━━━━━ Selected extract ━━━━━
Finally, as for wind energy, some global climate model-based gridded datasets also incorporate the feedback loop between solar energy extraction and surface temperatures112 but most do not, enhancing the level of uncertainty.

Dealing with temporal resolution limitations

The temporal resolution of gridded climate datasets plays a critical role in accurately modeling renewable energy yields, as their native time steps directly influence how well variability and extremes in wind and solar resources are captured throughout the modeling chain. For wind energy, the nonlinear nature of the turbine power curve makes it particularly sensitive to data averaging. Relying on daily-averaged wind speeds rather than hourly data can lead to underestimations of energy potential by 5–15%53. To mitigate this, studies have used parametric distributions like the Rayleigh distribution to simulate intra-daily wind variability and estimate energy production when only coarse-resolution data are available, such as those from CMIP or CORDEX climate models89.
━━━━━
**Work to be completed**
Please answer these questions using the passage on climate datasets for renewable energy modeling:
1. Do most climate model-based gridded datasets incorporate the feedback loop between solar energy extraction and surface temperatures?
2. By what percentage range can relying on daily-averaged wind speeds instead of hourly data underestimate energy potential?
3. Which parametric distribution is named as a way to simulate intra-daily wind variability?
The material placed after this text is separate and unrelated to it.
━━━━━ Collected data ━━━━━
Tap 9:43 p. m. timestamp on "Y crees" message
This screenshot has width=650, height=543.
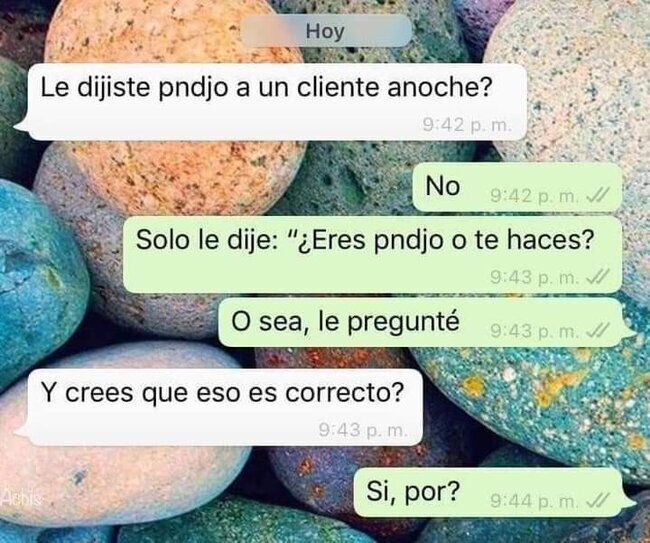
━━━━━
**Answer**
1. No, most do not.
2. 5–15%.
3. The Rayleigh distribution.